Indeed, Canada's ongoing commitment to the Balkans is small, and quite specialized.  Having a BG here today would be inappropriate given the security situation.  Having the ~85 pers we do have, contributing what they do contribute, is a worthwhile and appropriate investment.

I think Infanteer summed up our reasons for involving ourselves in these type of ops very well.  I would only add that I disagree that the tension in the Balkans is necessarily GOING to flare up again, regardless of what we do.  One could have said the same thing about 18th century Germany or 19th century Italy.  There was no way a contemporary could have imagined these diverse and acrimonious groups of city-states ever forging stable, lasting nations from themselves.  However, the world evolves.  Some of the older Bosnians remember the bitter conflicts in the region during WW2; many in their mid-20's and up remember, of course, the war in the 90's.  However, a new generation of Bosnian citizens is growing up in a region that is relatively peaceful; they are well connected to the outside world through the mass media and the Internet, and it is by no means certain that they will share the same visceral ethnic divides that affect the older generations.  Of course, this implies that it may be necessary to maintain a SASE in Bosnia for many years yet, until things are irreversibly on track to peace and prosperity.  Maybe the implication of this is that rebuilding a nation, following a devastating war, is something that does, literally, take years, even generations.  

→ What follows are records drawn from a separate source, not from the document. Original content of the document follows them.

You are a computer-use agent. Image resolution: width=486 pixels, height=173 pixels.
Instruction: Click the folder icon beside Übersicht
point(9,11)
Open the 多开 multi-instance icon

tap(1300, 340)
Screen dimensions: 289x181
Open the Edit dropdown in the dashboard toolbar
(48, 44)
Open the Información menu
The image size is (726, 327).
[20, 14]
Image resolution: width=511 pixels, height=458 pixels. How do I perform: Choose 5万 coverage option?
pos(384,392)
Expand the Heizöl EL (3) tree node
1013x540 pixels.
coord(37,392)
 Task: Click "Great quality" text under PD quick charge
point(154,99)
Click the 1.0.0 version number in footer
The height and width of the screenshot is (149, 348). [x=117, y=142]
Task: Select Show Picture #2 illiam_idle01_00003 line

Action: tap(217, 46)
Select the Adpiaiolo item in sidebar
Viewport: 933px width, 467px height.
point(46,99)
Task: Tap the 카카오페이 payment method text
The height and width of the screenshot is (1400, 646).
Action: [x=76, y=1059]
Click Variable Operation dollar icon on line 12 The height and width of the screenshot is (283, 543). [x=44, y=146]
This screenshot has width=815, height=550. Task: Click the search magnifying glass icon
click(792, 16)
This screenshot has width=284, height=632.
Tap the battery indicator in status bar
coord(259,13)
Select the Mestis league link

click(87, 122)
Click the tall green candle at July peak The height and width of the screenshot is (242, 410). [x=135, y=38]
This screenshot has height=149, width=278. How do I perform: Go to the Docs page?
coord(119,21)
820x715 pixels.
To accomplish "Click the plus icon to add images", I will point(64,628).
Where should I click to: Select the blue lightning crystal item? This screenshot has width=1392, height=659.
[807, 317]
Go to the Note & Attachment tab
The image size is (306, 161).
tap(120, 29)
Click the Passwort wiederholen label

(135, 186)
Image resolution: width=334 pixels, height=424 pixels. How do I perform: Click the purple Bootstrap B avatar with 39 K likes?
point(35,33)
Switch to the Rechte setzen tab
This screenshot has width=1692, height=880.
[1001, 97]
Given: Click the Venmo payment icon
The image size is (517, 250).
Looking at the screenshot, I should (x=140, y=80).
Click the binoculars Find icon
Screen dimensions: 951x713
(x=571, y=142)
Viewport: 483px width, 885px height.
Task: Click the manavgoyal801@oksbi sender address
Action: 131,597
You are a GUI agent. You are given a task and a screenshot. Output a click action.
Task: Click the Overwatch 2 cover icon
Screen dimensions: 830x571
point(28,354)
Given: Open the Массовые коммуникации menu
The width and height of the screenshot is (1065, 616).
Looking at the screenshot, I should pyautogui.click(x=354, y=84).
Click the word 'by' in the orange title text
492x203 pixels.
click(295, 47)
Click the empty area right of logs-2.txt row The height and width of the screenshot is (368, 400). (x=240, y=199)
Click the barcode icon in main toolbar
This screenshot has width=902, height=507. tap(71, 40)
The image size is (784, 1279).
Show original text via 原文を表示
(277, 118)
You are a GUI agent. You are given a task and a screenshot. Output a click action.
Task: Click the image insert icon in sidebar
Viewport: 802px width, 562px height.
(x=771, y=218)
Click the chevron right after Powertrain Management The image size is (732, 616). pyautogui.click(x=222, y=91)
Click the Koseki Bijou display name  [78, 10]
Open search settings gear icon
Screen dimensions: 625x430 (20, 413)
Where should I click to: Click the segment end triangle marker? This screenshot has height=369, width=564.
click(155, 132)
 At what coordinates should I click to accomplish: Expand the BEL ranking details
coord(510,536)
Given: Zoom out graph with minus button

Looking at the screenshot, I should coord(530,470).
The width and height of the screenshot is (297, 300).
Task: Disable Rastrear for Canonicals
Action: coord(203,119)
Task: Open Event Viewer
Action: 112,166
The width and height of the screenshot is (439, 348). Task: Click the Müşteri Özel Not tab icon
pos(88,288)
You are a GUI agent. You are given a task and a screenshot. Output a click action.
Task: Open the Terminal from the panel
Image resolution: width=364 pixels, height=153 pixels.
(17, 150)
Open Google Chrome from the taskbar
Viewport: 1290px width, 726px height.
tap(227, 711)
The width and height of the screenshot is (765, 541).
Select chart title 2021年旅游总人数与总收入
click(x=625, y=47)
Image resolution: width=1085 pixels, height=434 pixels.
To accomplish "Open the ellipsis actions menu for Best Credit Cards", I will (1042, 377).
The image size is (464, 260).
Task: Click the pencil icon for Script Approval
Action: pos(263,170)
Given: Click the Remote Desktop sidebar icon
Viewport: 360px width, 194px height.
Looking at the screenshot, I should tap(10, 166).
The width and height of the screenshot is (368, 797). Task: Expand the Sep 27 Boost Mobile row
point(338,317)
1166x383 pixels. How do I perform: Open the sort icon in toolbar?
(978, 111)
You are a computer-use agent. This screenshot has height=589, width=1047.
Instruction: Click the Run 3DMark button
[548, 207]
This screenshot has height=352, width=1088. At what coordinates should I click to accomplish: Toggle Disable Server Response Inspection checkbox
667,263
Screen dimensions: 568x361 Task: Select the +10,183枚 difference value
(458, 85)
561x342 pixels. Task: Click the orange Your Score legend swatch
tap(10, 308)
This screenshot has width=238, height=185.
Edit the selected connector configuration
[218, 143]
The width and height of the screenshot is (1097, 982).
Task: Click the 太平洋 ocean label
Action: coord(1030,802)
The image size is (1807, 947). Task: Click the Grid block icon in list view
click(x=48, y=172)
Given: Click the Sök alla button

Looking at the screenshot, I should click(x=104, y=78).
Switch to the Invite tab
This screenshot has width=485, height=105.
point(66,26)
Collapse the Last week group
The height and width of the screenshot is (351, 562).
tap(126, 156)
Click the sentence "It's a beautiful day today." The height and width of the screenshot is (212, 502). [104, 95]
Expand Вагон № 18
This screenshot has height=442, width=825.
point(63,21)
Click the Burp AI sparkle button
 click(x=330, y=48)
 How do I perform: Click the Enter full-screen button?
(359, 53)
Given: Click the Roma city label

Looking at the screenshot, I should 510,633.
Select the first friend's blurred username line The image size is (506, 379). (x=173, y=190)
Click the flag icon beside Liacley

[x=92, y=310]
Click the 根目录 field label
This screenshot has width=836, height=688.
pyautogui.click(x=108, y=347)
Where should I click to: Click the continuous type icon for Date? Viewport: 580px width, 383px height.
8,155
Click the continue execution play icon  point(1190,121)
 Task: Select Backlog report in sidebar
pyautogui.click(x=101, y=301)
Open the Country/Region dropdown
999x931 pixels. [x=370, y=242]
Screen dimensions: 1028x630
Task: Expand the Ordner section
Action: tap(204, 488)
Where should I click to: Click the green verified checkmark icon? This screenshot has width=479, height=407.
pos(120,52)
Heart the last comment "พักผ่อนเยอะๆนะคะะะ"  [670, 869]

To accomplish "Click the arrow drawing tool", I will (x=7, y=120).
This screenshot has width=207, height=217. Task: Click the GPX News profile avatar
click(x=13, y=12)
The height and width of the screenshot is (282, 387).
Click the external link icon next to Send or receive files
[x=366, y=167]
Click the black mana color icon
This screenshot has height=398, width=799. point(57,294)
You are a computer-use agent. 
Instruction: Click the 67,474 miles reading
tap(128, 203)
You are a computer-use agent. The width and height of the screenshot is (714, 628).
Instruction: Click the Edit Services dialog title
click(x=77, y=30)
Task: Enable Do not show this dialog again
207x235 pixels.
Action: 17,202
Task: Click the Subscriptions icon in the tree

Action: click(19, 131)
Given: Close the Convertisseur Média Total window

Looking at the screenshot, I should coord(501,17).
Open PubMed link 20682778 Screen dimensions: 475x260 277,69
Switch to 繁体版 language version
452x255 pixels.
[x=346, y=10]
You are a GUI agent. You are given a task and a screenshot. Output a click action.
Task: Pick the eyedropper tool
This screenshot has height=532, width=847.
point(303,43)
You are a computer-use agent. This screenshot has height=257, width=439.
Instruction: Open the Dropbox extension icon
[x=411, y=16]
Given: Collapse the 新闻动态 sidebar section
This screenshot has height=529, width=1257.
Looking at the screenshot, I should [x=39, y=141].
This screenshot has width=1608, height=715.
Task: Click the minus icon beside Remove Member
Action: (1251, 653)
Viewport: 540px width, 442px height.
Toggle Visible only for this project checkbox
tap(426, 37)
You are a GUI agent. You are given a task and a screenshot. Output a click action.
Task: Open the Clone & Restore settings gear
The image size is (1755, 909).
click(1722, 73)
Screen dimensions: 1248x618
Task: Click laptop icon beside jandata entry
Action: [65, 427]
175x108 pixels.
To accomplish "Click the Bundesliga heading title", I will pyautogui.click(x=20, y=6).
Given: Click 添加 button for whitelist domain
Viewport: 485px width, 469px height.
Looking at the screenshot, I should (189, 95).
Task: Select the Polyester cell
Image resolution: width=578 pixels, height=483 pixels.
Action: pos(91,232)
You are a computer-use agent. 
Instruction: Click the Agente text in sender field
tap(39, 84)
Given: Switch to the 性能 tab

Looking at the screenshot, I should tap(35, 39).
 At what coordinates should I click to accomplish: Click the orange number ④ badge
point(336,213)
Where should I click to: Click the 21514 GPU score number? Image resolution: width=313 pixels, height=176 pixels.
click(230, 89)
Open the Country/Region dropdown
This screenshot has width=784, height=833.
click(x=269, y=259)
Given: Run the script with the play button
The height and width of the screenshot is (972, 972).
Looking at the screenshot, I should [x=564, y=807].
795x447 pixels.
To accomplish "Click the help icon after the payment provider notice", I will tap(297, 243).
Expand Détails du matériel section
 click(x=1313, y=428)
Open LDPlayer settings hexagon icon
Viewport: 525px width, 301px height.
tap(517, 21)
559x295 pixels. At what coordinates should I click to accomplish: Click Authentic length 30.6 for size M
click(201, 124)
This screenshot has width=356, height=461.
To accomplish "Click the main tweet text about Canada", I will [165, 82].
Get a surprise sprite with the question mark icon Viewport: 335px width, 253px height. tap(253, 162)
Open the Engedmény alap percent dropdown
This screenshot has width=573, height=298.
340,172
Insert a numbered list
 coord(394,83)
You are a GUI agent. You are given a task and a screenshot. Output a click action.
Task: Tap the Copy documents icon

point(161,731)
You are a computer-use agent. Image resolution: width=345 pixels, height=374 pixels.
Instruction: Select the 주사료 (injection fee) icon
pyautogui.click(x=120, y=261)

Now, does Canada have to be part of the entire process?  Perhaps not.  That would depend on the prevalent Canadian strategic interests...and, frankly, contributing to stability in Europe is a key and enduring Canadian strategic interest.  The US is clearly our major trading partner, but the EU is beginning to apply itself to the world stage in a bigger way, and the government has decided that a trans-Atlantic (and, probably, a trans-Pacific) political, economic and military alignment for Canada is of increasing strategic importance.  (This is perhaps something someone better versed in current Canadian foreign policy than I could commment on; I sense that we're trying to shift from a mainly north-south strategic axis to one aligned more east-west.)  Moreover, at the operational and tactical levels, working with the EU military force replacing SFOR in the relatively benign environment of Bosnia is allowing us to establish joint systematics and processes against the day we may have to work with EU forces in more hostile environment.

As for involving ourselves elsewhere (Africa, etc)...well, we only have so many resources.  Armyrick suggests that we should be employing those resources only in the early (exciting?) stages of operations.  Again, a blanket statement to that effect is no more meaningful than saying "we'll only contribute forces when the situation is stable", or "once we commit forces, we'll never leave until military force isn't needed anymore", or whatever.  It depends entirely on the security situation and Canadian strategic interests, as defined by the government of the day.


----------



## pbi (22 Nov 2004)

> Peacekeeping, then, is merely an "extention of politics by other means" (Didn't someone say that already?).  As such, the politics of Peacekeeping are informed not so much by idealism and notions of "the value of human life" and "a belief that civilization was worth it" - although elements will exist; look at Llyod Axworthy (and his failure).  Rather, these commitments are determined by self-serving, calculated decisions - and, for the sake of you and me - it's how they should be.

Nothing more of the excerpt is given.